Human epidermal growth factor (HER) -mediated signaling is critical in many cancers, including subsets of breast and lung cancer. HER family members signal via the phosphatidylinositide 3-kinase (PI3K) -AKT/protein kinase B-mammalian target of rapamycin (mTOR) cascade; mTOR activation is critical for the expression of multiple contributors to tumor growth and invasion. On the basis of preclinical data suggesting synergy of HER2 inhibition and mTOR inhibition in breast and lung cancer models, we conducted a phase I combination study of neratinib, a small-molecule irreversible pan-HER tyrosine kinase inhibitor, and temsirolimus, an mTOR inhibitor, in patients with advanced solid tumors.

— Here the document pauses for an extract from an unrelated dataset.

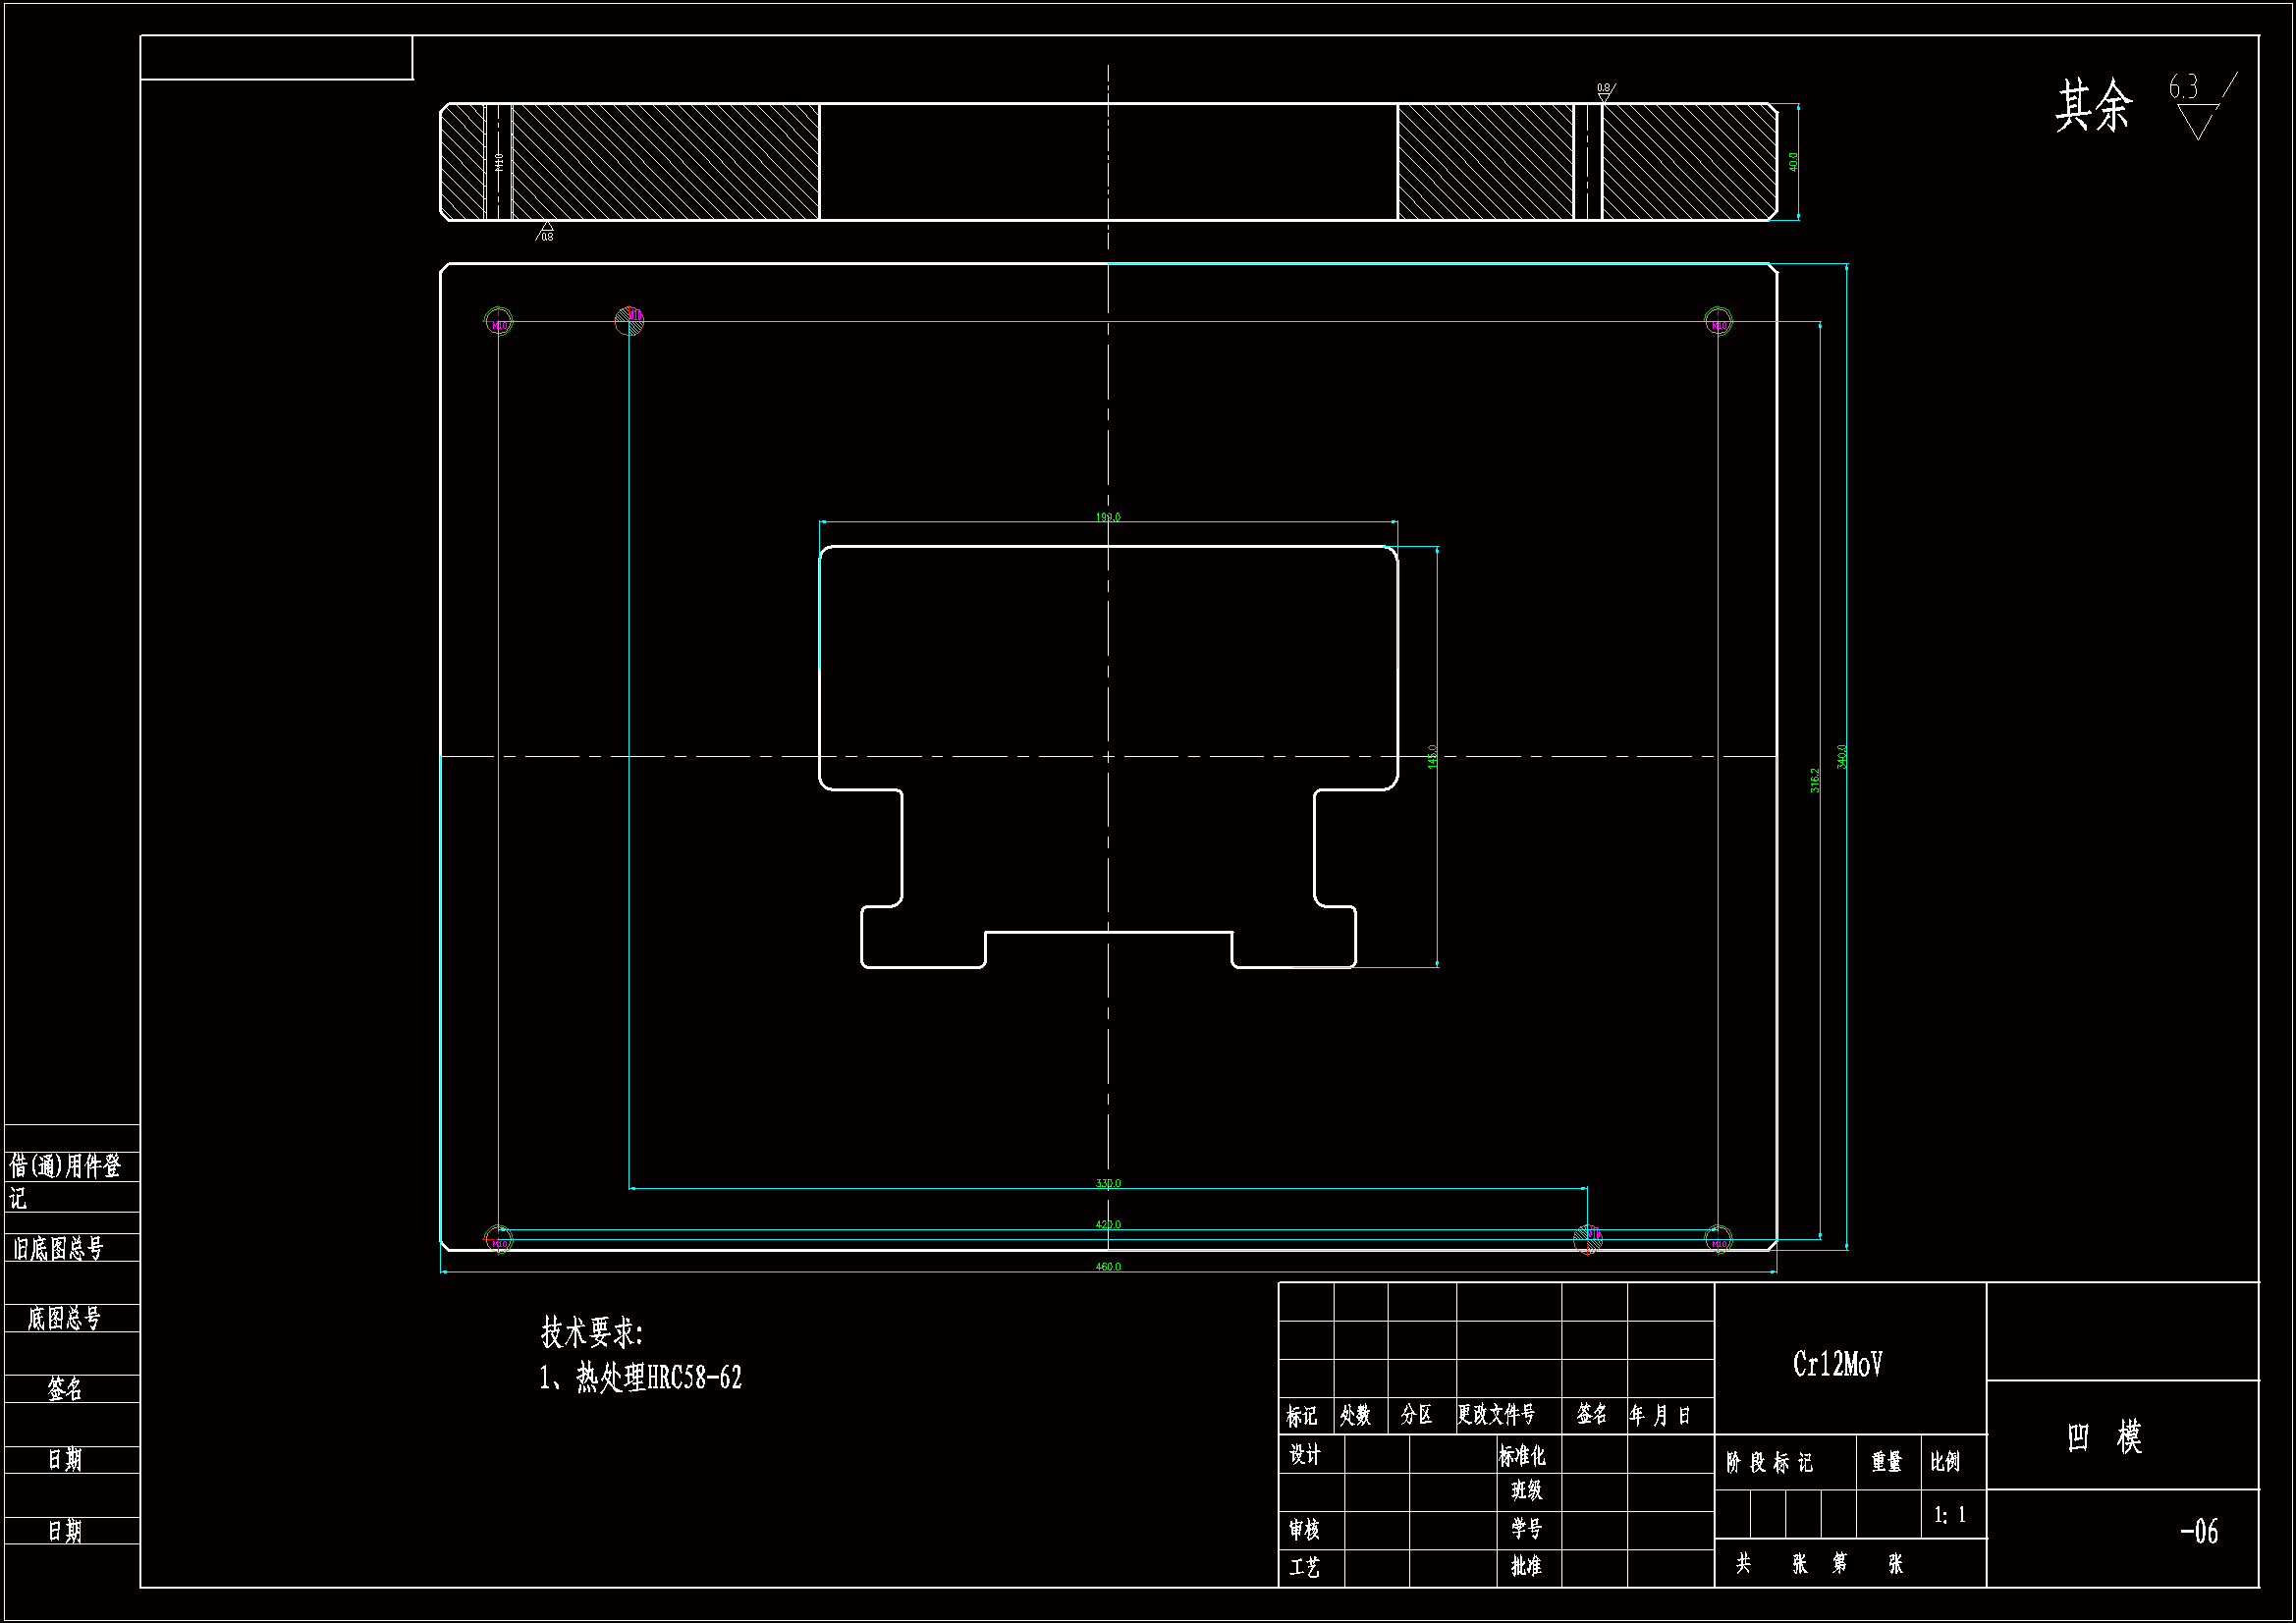Select the 460.0 overall width dimension text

This study enrolled patients to dosing combinations of neratinib and temsirolimus. The primary objective was to estimate the toxicity contour of the combination and establish recommended phase II doses.


Sixty patients were treated on 12 of 16 possible dosing combinations. Diarrhea was the most common drug-related (93%) and dose-limiting toxicity (DLT), constituting four of 10 DLTs. Dose-limiting grade 3 metabolic abnormalities were also observed. Other frequent drug-related toxicities included nausea, stomatitis (both 53%), and anemia (48%). Two maximum-tolerated dose combinations were identified: 200 mg of neratinib/25 mg of temsirolimus and 160 mg of neratinib/50 mg of temsirolimus. Responses were noted in patients with HER2-amplified breast cancer resistant to trastuzumab, HER2-mutant non-small-cell lung cancer, and tumor types without identified mutations in the HER-PI3K-mTOR pathway.


The combination of neratinib and temsirolimus was tolerable and demonstrated antitumor activity in multiple tumor types, warranting further evaluation.